The precise meaning of "necessary" is "common to all possibilities." What is common, not to all, but to most, possibilities is "probable" (173 f.).

"[A]part from spatio-temporal structure or behavior, and modes of experience and feeling, there is nothing positive with which we can be acquainted whereby phenomena may be explained" (212).— This, of course, is false if Hartshorne is correct that there are "formal," even "purely formal," as well as "material" predicates, and that not all formal/purely formal predicates are negative (cf., e.g., 134 f.). Nor am I in the least disagreeing with his claim that "any concept, to have meaning, must somehow be related to experience" (100). The issue is only how a concept is related to experience: by generalizing some experience, or by analyzing it.

"How can cells cause me to experience a certain quality, save by themselves having this quality, which becomes mine as they become immediate content of my experience?" (228).—My answer to this rhetorical question is straightforward: "Cells can cause me to experience a certain quality by themselves being or having something that becomes that quality for me as they become immediate content of my experience."

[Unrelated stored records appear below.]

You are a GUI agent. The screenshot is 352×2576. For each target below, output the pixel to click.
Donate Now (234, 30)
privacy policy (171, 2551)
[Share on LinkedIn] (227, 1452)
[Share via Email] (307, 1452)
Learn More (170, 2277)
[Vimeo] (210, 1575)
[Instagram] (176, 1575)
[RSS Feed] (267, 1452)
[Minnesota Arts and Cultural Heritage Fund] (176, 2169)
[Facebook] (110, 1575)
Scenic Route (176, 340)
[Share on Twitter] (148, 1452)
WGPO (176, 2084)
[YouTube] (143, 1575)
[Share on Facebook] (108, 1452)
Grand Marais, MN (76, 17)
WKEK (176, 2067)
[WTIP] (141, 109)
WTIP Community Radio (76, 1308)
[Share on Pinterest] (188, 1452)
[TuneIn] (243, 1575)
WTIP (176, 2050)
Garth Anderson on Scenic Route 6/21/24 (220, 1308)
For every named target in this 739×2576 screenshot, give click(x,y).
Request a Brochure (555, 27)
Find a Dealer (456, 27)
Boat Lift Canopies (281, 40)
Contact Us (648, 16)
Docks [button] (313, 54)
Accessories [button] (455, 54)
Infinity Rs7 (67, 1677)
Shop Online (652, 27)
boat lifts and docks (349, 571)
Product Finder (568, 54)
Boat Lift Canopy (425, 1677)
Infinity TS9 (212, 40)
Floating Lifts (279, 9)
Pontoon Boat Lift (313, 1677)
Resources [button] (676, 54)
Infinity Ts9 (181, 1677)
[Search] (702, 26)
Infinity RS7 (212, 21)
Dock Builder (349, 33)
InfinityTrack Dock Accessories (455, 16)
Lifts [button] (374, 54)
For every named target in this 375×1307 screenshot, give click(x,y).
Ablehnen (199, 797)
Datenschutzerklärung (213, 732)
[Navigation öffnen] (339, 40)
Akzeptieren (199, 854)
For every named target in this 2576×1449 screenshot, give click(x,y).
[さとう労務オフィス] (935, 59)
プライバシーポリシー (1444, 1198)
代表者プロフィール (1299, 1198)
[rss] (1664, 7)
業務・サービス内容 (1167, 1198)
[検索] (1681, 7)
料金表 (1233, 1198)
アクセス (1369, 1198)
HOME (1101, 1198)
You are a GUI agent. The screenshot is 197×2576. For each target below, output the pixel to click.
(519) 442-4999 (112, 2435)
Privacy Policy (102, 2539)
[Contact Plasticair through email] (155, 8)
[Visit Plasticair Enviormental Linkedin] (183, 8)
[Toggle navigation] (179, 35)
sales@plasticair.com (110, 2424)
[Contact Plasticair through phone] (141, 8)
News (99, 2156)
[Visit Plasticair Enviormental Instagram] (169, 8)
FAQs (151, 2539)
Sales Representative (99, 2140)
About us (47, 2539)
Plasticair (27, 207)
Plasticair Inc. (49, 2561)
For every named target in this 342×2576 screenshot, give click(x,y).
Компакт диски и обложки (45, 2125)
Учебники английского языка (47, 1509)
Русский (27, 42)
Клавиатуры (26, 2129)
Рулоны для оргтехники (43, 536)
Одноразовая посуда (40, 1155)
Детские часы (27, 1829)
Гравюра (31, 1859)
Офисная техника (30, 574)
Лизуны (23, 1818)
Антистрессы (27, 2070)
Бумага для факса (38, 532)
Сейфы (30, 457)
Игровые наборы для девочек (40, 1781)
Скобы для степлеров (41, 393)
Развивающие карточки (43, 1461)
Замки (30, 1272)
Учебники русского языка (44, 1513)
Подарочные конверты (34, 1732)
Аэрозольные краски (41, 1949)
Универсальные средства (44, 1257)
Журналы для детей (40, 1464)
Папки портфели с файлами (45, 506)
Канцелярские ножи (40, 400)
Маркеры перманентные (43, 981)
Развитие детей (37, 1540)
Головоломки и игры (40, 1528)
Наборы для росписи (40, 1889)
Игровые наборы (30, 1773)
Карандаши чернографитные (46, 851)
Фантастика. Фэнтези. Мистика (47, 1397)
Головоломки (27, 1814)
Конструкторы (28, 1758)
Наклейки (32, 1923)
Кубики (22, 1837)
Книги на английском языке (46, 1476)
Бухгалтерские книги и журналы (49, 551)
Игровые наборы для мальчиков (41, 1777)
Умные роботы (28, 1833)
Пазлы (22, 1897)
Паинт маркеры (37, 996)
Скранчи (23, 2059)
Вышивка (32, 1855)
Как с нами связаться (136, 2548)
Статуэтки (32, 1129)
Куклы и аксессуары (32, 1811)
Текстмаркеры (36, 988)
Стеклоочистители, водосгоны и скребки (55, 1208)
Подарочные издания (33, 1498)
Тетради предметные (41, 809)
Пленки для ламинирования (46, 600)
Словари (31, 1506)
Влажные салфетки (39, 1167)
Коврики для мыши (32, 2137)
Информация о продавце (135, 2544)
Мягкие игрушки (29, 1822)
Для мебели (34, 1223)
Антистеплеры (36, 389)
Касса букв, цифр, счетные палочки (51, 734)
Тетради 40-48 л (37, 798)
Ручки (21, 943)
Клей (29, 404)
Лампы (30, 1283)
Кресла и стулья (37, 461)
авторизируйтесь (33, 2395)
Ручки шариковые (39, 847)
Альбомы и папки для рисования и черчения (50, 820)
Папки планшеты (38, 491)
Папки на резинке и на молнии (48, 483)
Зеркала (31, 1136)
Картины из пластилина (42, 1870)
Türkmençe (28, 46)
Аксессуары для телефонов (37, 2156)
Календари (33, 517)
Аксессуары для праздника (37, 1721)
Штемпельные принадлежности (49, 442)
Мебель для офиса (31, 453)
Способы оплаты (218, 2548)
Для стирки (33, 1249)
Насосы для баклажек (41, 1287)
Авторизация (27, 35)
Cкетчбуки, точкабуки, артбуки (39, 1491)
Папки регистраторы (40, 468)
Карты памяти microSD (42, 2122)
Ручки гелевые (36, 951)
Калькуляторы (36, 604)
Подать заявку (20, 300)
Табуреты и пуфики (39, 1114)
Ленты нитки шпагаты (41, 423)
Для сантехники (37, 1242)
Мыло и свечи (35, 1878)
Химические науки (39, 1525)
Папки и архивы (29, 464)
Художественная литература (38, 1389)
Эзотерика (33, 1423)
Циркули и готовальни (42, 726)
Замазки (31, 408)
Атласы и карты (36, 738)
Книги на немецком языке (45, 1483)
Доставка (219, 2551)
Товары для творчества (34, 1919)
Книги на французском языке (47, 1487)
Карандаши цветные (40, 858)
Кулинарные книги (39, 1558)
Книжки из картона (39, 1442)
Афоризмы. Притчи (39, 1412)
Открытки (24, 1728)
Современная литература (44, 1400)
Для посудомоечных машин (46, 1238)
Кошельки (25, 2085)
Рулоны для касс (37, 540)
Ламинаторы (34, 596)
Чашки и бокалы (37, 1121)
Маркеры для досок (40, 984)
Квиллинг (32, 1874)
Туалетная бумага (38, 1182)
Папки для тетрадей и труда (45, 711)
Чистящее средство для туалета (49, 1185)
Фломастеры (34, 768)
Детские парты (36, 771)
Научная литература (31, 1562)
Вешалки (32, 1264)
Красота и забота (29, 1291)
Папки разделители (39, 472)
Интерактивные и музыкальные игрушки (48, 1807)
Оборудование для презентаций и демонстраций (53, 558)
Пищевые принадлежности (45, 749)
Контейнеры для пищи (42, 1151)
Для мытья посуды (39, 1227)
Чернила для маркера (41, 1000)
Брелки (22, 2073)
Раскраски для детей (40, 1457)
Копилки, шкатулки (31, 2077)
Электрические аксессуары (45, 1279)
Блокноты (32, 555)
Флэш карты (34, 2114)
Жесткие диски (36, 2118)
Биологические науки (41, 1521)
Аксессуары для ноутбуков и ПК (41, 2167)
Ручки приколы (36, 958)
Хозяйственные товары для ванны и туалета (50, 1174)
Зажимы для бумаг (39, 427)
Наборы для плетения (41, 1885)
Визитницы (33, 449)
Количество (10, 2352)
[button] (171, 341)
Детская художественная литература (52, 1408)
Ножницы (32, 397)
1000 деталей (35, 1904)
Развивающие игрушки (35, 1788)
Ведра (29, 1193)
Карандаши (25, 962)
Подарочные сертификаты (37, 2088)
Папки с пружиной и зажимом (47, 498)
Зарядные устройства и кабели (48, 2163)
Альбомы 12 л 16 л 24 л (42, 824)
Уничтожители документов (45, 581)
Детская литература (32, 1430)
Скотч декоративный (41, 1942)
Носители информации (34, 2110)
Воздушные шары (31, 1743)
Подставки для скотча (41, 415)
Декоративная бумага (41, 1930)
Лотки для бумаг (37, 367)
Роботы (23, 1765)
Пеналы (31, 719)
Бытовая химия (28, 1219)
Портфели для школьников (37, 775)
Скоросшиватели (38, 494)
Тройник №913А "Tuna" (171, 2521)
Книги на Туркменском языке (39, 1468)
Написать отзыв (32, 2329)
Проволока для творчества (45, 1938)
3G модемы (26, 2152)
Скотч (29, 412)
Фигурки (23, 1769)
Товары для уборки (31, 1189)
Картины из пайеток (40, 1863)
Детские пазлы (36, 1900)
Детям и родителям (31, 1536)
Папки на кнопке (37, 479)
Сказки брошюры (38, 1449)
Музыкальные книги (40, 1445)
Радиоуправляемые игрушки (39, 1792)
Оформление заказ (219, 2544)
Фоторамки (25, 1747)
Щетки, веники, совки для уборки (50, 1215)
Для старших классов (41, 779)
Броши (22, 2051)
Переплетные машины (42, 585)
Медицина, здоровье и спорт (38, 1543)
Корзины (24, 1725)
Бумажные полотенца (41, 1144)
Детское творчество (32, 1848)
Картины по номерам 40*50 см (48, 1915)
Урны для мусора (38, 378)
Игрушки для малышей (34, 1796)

"Where, then, is security to be found? My answer is the old one: security is found more in principles than in conditions. It consists, not in the absence of danger or in banishing the unsettled status of the future, but in the ideas and ideals whereby danger and the ambiguities of the future can be faced with courage and with joy" (239).—No! Security is no more to be found in "ideas and ideals," or in metaphysical and moral "principles," than in scientific knowledge and the technology it makes possible; security is to be found only in the reality whose meaning for us necessarily implies valid metaphysical and moral principles. This is clearly yet another place where Hartshorne's rationalism betrays him into precisely the wrong answer.

"[T]o be a fact, and to be known to one who also knows all other facts, are but two aspects of the same thing" (296) – No! To be a fact and to be included in a fact that also includes all other facts are but two aspects of the same thing.